> Problem: Only the stretch below from the line holding "The image size is (1287, 697)." through the line holding "Screen dimensions: 1280x698" should be restated, word for word and with both ends included; pictures stay out.

(Collected data entries)
━━━━━━━━━━━━━━━━

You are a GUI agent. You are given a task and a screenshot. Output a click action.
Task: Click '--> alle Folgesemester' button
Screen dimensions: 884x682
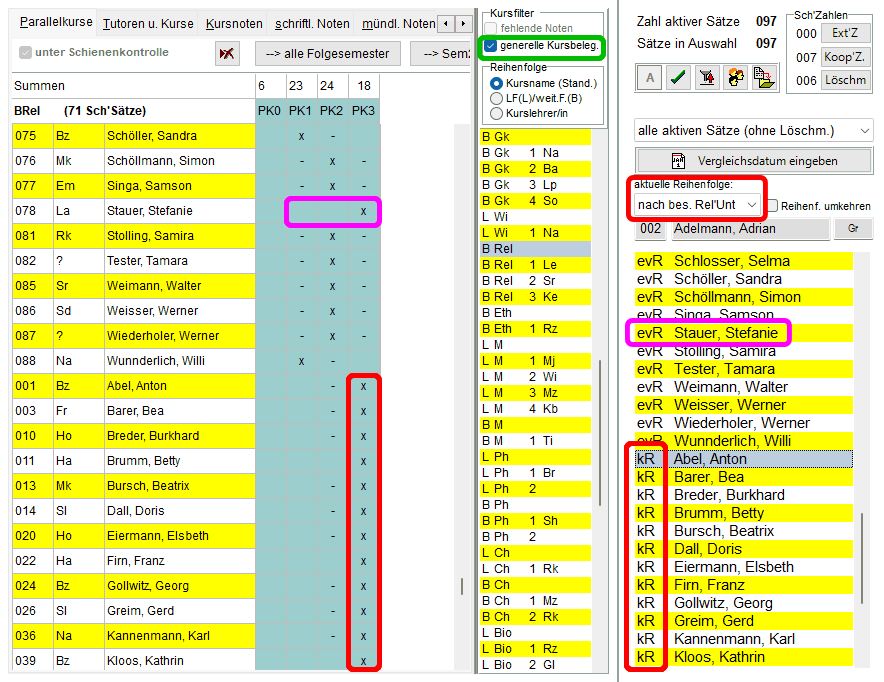pyautogui.click(x=327, y=53)
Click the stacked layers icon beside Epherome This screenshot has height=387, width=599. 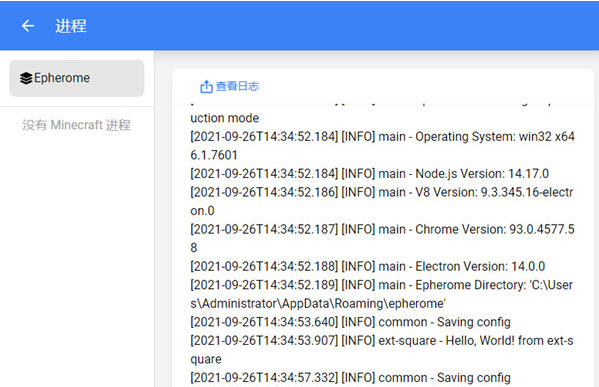point(26,78)
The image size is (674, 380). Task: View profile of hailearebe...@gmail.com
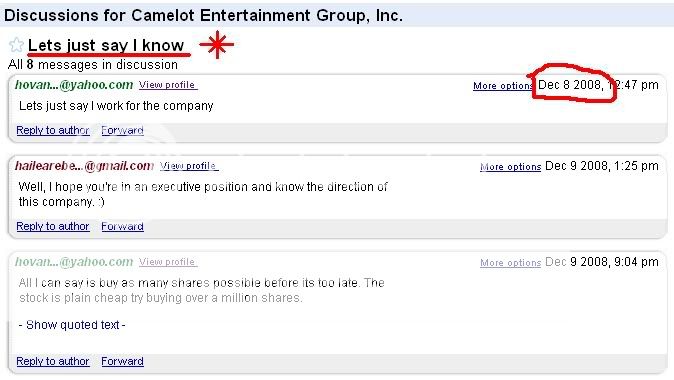coord(188,165)
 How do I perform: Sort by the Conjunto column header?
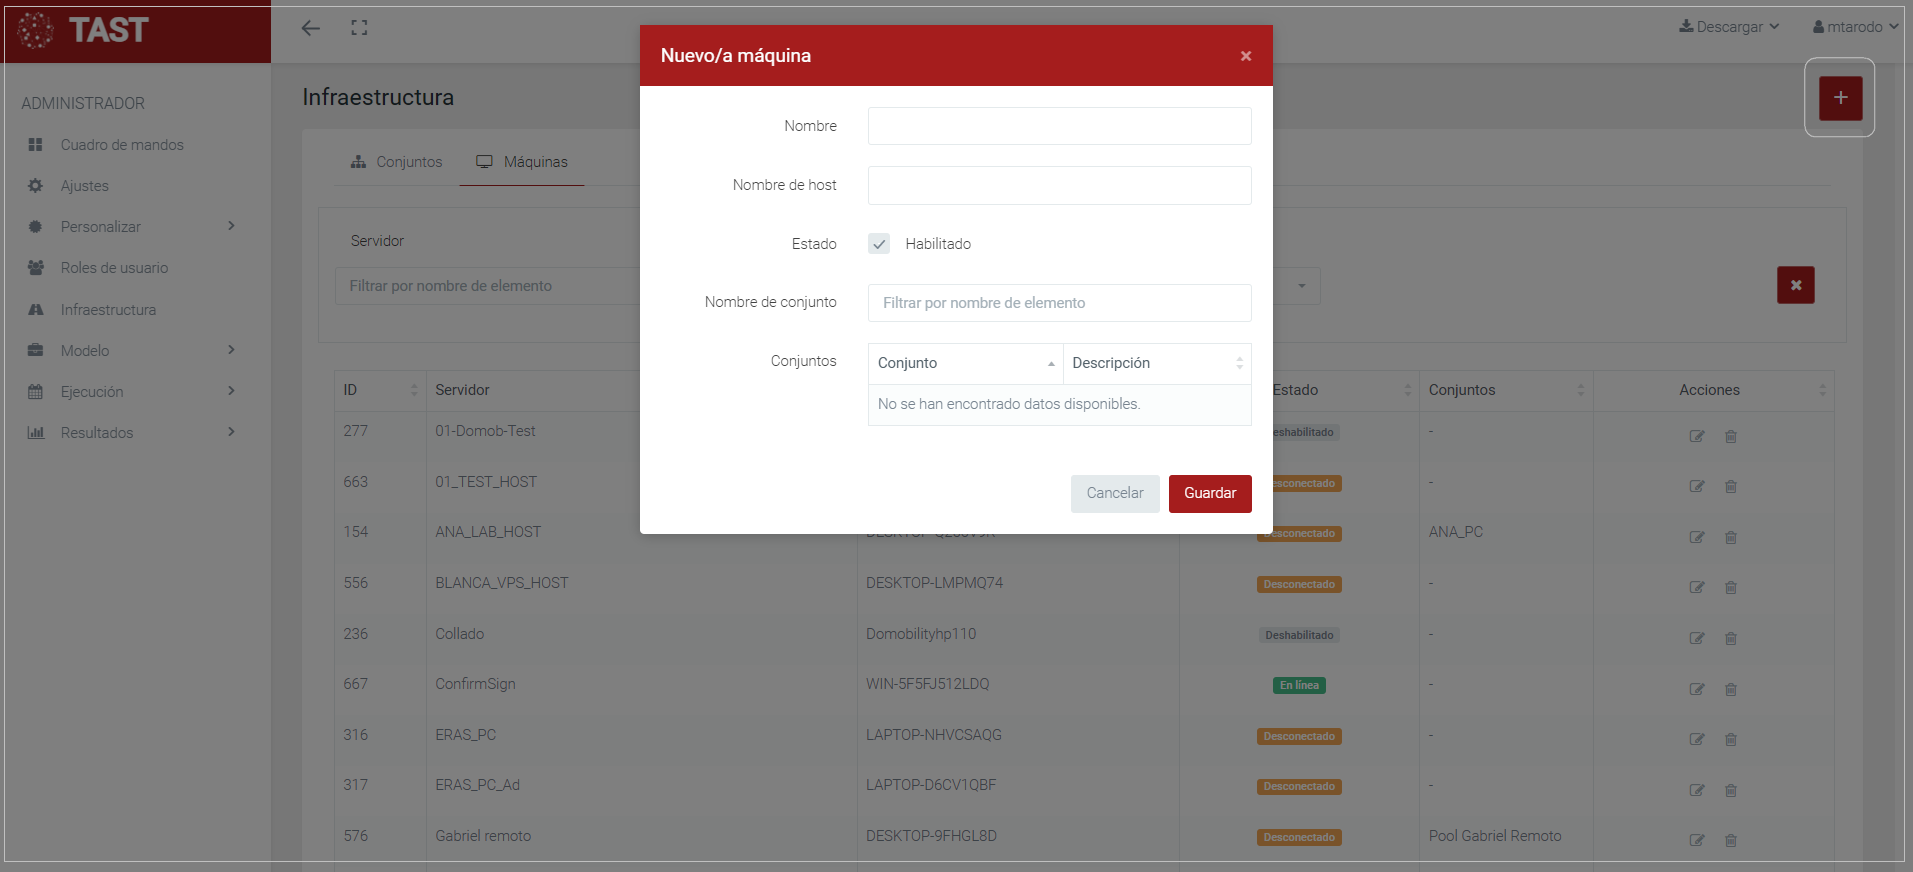point(965,363)
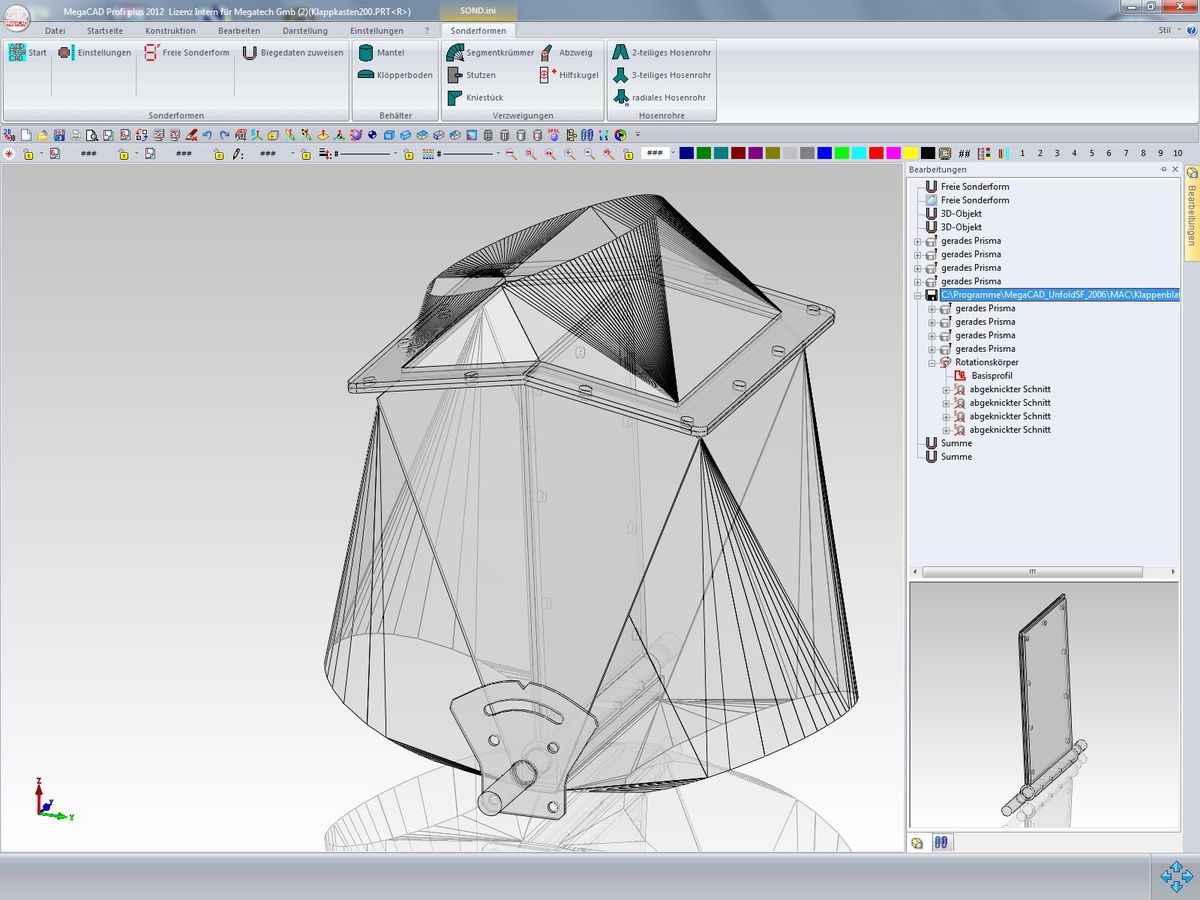Toggle layer number 5 in the layer bar
The width and height of the screenshot is (1200, 900).
click(1091, 154)
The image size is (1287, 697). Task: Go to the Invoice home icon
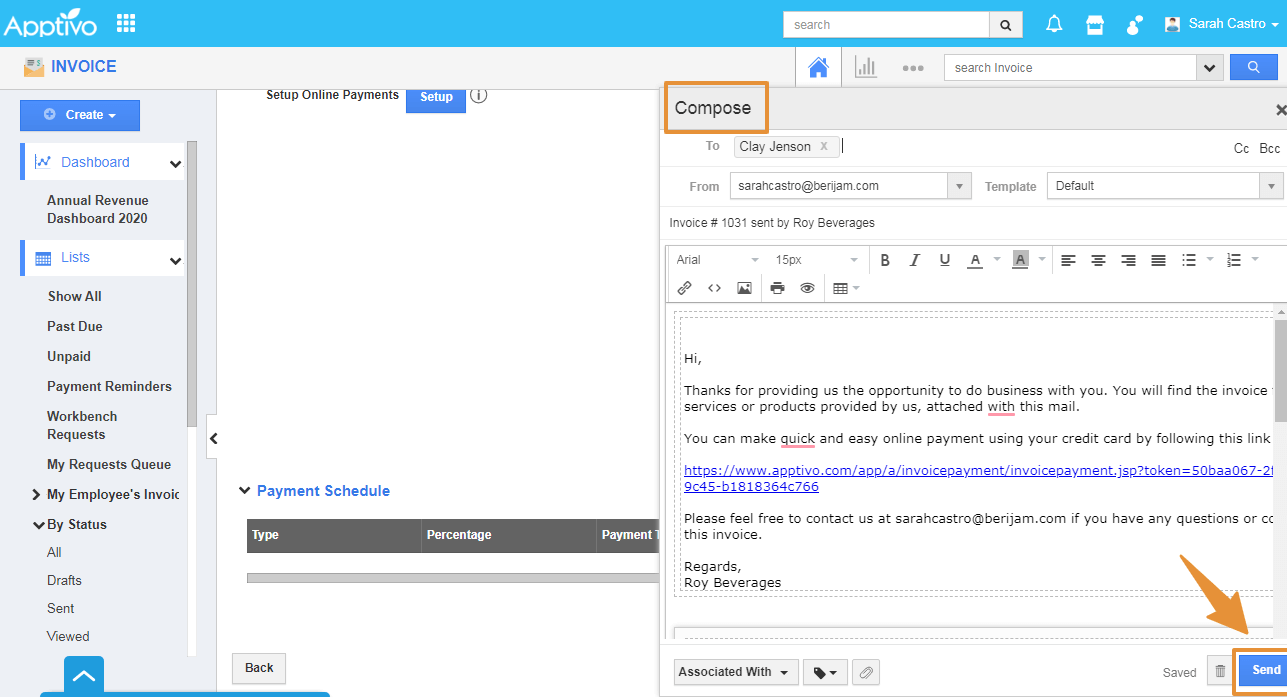(818, 67)
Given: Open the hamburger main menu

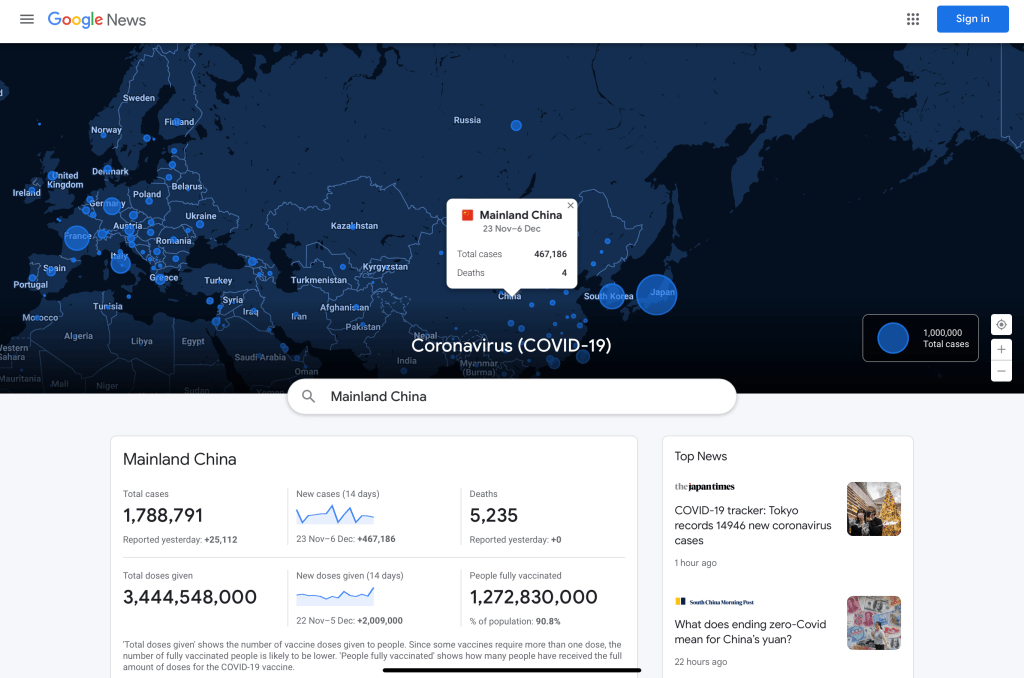Looking at the screenshot, I should pos(27,19).
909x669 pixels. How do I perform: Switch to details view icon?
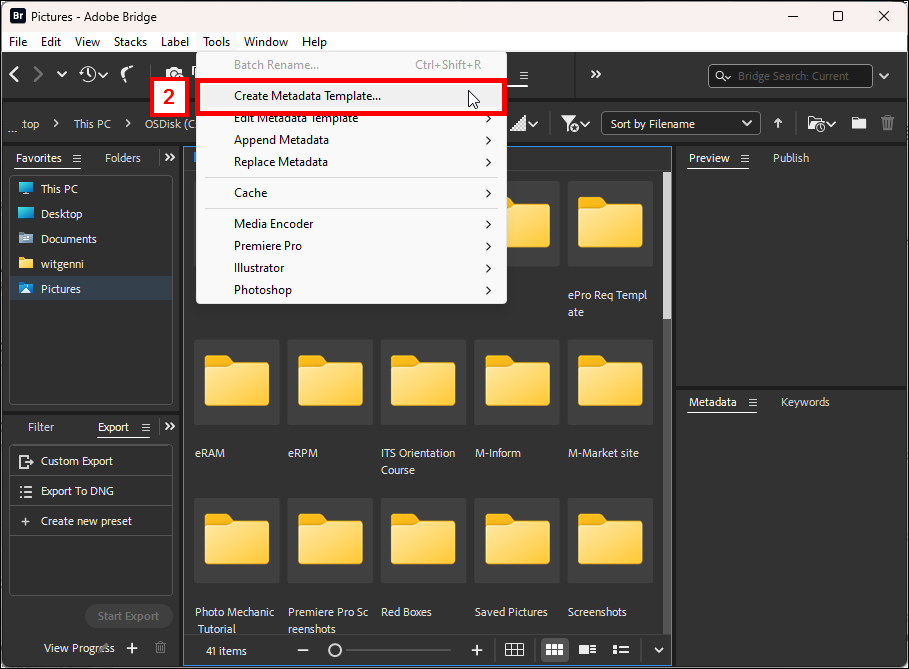[587, 650]
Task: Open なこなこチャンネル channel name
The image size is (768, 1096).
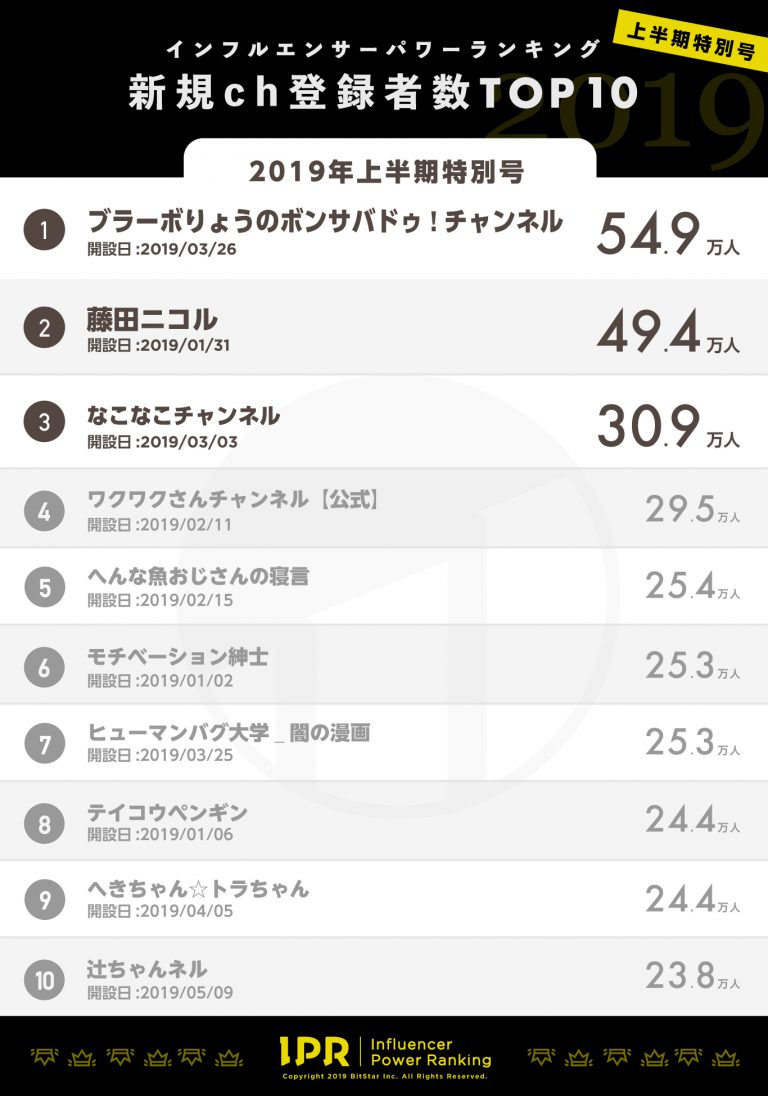Action: 183,415
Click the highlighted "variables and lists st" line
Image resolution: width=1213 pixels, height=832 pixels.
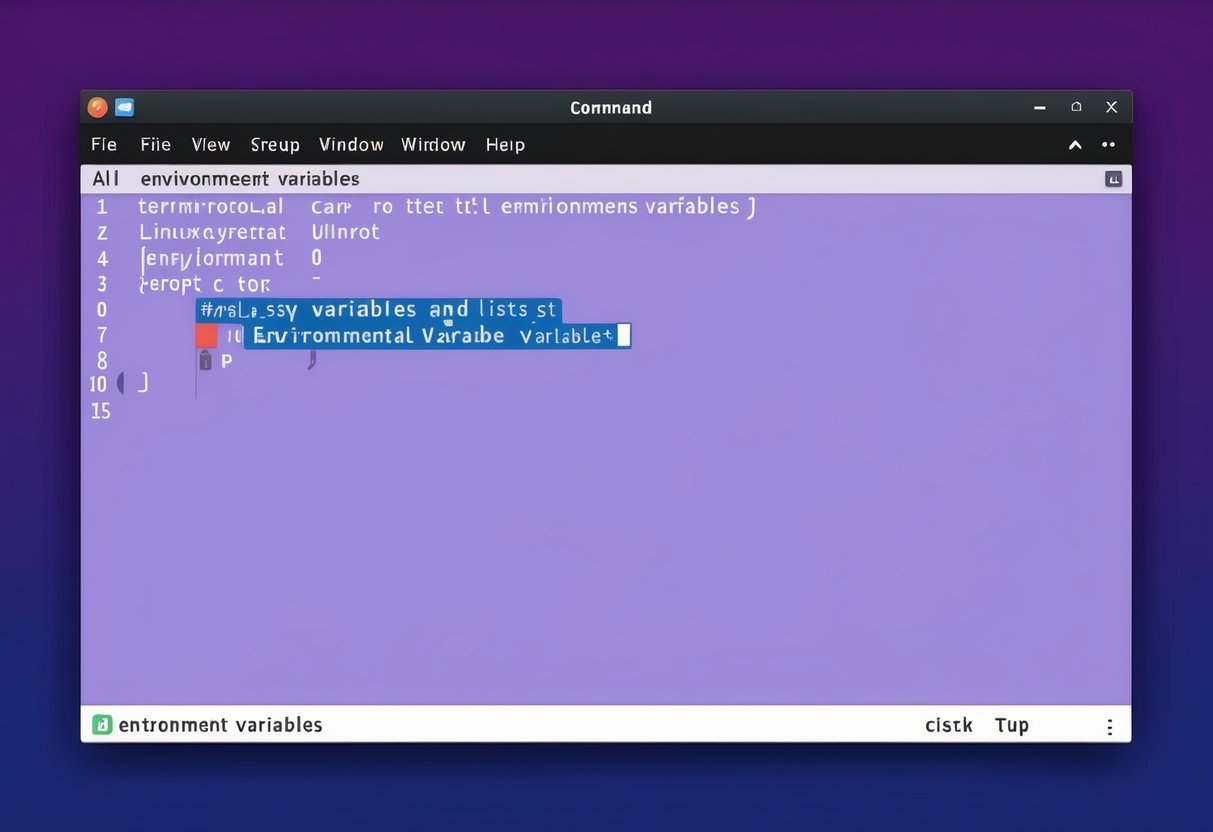(379, 310)
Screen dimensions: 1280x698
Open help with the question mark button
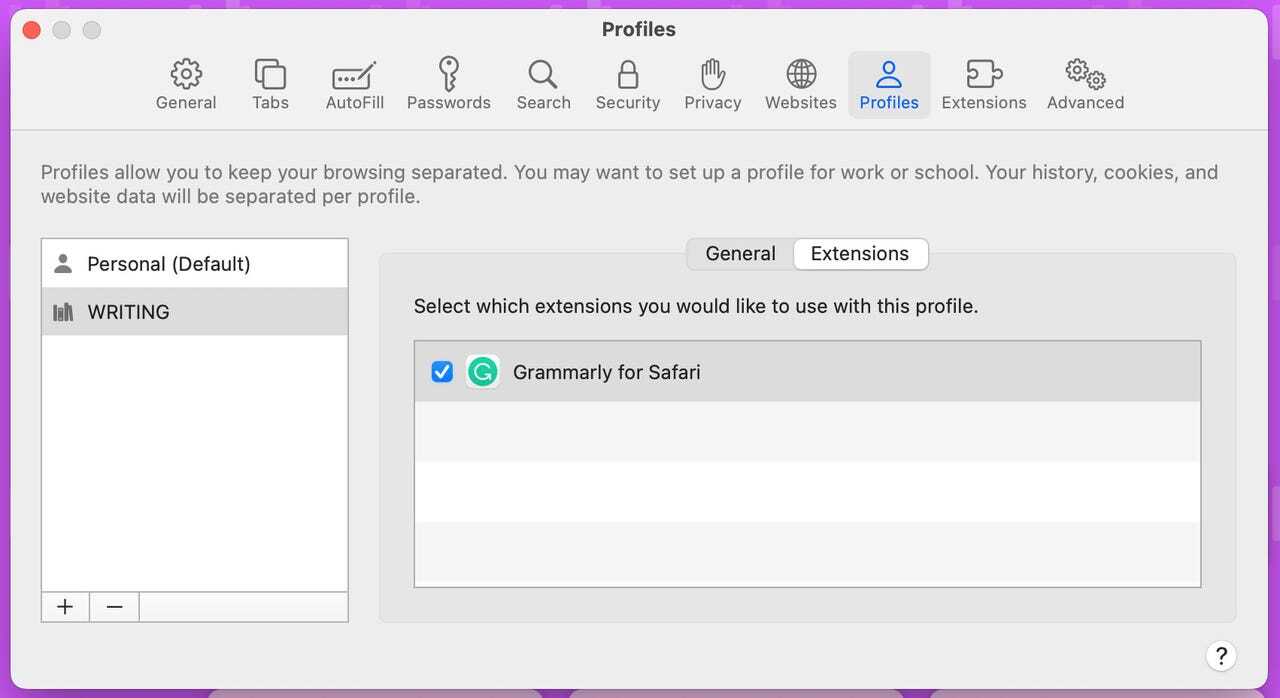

━━━━━━━━━━━━━━━━

> Response to the task:
The image size is (1287, 697). Task: Go to the Invoice home icon
(818, 67)
Given: Open the hamburger main menu

Looking at the screenshot, I should pos(27,19).
909x669 pixels. How do I perform: Switch to details view icon?
[587, 650]
Task: Open なこなこチャンネル channel name
The image size is (768, 1096).
Action: 183,415
Click the highlighted "variables and lists st" line
Image resolution: width=1213 pixels, height=832 pixels.
(379, 310)
Screen dimensions: 1280x698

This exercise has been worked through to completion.